Sanktionerat motstånd : Brukarinflytande som fenomen och praktik

Sammanfattning: The roots of the idea of user involvement within social services can be found in the efforts of the rising service user movement in the 1960s and 70s. Today the concept of “service user involvement” has been adopted by the state and is widespread within political rhetoric’s as well as in human service practices. However, user involvement is known to be an imprecise phenomenon that can take on different meanings (cf. Cornwall 2008; Patterson et al. 2008), opening for potential conflicts between service users and organisation representatives concerning goals, intentions and activities. The aim of the thesis is to investigate how service user involvement is constructed within contemporary human service organisations, and how the construction is affected by, as well as affects, the prevailing power structures characterizing the relationship between service users and welfare workers (see Hasenfeld 2010). The study has an ethnographic and constructionist base. During three years I conducted fieldwork in two welfare organisations – a county based psychiatric hospital and a municipal social service administration – following such activities that the organisations defined as working with “service user involvement”. The concept of co-optation (Selznick 1949) is used to analyse how power structures and institutional logic within the welfare organisations are maintained as well as questioned through the everyday interactions taking place when service user involvement is carried out.
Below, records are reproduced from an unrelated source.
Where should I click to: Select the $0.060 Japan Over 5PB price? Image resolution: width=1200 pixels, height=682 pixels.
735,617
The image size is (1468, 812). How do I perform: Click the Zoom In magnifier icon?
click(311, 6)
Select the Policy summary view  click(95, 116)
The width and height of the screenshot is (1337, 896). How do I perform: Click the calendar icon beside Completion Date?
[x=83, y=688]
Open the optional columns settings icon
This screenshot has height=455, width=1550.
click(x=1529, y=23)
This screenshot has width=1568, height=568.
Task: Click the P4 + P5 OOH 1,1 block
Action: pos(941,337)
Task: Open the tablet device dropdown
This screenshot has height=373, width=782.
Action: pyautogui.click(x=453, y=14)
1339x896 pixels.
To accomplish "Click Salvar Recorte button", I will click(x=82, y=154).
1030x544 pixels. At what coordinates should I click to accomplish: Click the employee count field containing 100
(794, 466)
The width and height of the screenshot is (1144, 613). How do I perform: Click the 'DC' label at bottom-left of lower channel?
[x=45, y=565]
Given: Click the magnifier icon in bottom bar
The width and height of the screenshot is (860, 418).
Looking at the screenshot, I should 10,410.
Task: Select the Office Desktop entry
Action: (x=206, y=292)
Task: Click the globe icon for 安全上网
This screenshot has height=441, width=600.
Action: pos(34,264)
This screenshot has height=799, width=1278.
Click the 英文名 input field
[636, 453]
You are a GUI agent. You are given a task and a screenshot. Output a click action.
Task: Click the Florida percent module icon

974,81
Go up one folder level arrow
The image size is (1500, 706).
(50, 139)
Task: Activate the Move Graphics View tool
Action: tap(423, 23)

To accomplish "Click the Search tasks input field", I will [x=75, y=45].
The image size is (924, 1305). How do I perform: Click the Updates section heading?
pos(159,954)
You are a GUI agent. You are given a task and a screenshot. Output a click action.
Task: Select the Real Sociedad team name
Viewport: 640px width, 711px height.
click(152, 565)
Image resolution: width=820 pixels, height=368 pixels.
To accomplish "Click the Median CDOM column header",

At the same time as the institutionalized service user involvement control and constrain the way service user representatives act and pursue their goals, it gives them a possibility to challenge the welfare organisations from within. Hence, service user involvement can be understood as a “sanctioned resistance”. The study suggests that no radical change in power positions is achieved through the service user involvement. The influence that users have can commonly be understood as adjustments within a prevailing institutional logic, rather than changes that transform the organisations in a more profound way. Moreover, the surrounding socio-political context plays a vital role in determining what service user involvement becomes. What employees can do when it comes to meeting service users’ demands is conditioned by the overarching welfare politics and resource allocation.